The acheived_length will increase only when we encounter the right element to be placed at (achieved_length + 1).

We can maintain a dp array which will store the number of such subsequences of length i at it’s ith position.

To count the element A[i] in all the chunks, we increase the count in dp array for every possible occurence of A[i] in length 0 to achieved_length. Suppose if the element A[i] can be counted at position p in every chunk, then,

dp[p] = dp[p] + dp[p-1]
dp[m+p] = dp[m+p] + dp[m+p-1]

and so on till length achieved_length.

Do note that it’s better to traverse in reverse direction i.e update the chunk at right most position first because for M = 1, if you go in forward direction, once you update dp[p], you will be updating dp[p+1], where you will be counting the updated value instead of the old value of dp[p]. Going in reverse direction fixes this error.

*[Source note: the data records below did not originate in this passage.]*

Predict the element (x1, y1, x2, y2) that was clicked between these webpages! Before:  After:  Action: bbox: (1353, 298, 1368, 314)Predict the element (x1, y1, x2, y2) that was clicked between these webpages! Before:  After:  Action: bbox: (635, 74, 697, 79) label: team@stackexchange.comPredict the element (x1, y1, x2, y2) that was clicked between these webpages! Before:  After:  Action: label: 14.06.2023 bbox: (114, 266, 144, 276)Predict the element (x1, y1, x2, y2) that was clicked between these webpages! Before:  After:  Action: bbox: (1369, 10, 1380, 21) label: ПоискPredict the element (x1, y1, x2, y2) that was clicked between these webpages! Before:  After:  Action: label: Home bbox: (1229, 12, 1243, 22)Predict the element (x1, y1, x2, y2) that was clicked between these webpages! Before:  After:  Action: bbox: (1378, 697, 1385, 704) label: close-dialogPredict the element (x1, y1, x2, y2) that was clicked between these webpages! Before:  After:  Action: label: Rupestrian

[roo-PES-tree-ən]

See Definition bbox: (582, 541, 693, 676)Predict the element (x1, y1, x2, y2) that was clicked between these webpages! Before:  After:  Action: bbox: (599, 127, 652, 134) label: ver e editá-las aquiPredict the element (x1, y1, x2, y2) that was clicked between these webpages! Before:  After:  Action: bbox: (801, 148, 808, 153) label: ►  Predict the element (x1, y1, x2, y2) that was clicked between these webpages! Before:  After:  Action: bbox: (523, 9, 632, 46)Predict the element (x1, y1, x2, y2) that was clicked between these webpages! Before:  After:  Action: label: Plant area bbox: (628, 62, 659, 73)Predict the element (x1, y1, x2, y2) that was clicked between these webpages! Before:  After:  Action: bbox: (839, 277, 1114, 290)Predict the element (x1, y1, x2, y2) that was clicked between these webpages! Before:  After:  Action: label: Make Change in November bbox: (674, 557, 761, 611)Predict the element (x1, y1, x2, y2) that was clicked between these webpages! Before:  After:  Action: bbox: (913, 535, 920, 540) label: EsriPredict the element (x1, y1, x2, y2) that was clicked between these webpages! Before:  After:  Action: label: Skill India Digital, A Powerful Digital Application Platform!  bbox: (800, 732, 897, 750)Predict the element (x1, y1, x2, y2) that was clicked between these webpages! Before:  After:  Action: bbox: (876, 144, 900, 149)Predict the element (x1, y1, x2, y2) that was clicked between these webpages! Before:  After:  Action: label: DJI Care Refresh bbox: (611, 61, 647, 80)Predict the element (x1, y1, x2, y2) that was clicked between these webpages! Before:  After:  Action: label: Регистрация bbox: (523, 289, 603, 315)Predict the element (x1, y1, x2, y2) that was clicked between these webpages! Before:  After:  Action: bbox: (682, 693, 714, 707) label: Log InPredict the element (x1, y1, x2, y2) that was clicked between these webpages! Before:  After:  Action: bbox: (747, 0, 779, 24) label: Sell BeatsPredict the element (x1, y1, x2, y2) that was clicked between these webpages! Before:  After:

We are adding the value of dp[p-1] to d[p] because this A[i] can be part of all those subsequences of length d[p-1] that have already been counted. And we do this for all the chunks.

Finally, dp[K] will have all total count of subsequences of length K that satisfy the mentioned property.

Time Complexity : O(N \times \lceil \frac{K}{M} \rceil )

SOLUTIONS:

Setter's Solution
#include<iostream>
#define MOD 1000000007LL
using namespace std;
 
int main()
{
    int T;  cin>>T;
    while(T--)
    {
        int N, K, M;    cin>>N>>K>>M;
        int arr[N];     for(int i=0; i<N; i++){ cin>>arr[i]; arr[i]%=M;  }
        long long len[K+1]={0};
        len[0]=1;
        int last=1;
        for(int i=0; i<N; i++)
        {
            int x=arr[i], y=last%M;
            y=last-(y-x+M)%M;
            if(y==last && last<K) last++;
            for(int j=y; j>0; j-=M)
            {
                len[j]+=len[j-1];
                if(len[j]>=MOD) len[j]-=MOD;
            }
        }
        cout<<len[K]<<"\n";
    }
    return 0;
} 
Tester's Solution
M = 10**9+7
for _ in range(int(input())):
	n,k,m=(int(s) for s in input().split())
	l = [int(s)%m for s in input().split()]
	ans = [0]*(k+1)
	i = 1
	for j in range(n):
		mov = 0
		just = 0
		if (i%m+1)%m==l[j] and i<k:
			if ans[i]!=0:
				just=1
			mov = 1
		w = i - (i%m-l[j])%m
		while w>=1:
			if w==1:
				ans[w]+=1
			else:
				ans[w]+=ans[w-1]
			w-=m
		if mov:
			i+=1
			if just:
				ans[i] = ans[i-1]
	print(ans[k]%M) 
Editorialist's Solution
mod = 10**9 + 7
for i in range(int(input())):
    n,k,m = tuple(map(int, input().split()))
    a = list(map(int, input().split()))
    ans = [0 for i in range(k+1)]
    ans[0] = 1
    curr_ending = 1
    for i in range(n):
        mod_a = a[i]%m
        start = curr_ending - (curr_ending%m - mod_a)%m
        if(mod_a == curr_ending%m and curr_ending<k):
            curr_ending += 1
        for i in range(start, 0, -m):
            ans[i] += ans[i-1]
            if(ans[i] > mod):
                ans[i] = ans[i] - mod
    print(ans[k])
4 Likes

The forward direction of accumulation is only a problem for M=1 (as observed). However the answer in that case is a simple binomial coefficient, N choose K, since every subsequence of length K qualifies, and that can be far more efficiently calculated directly.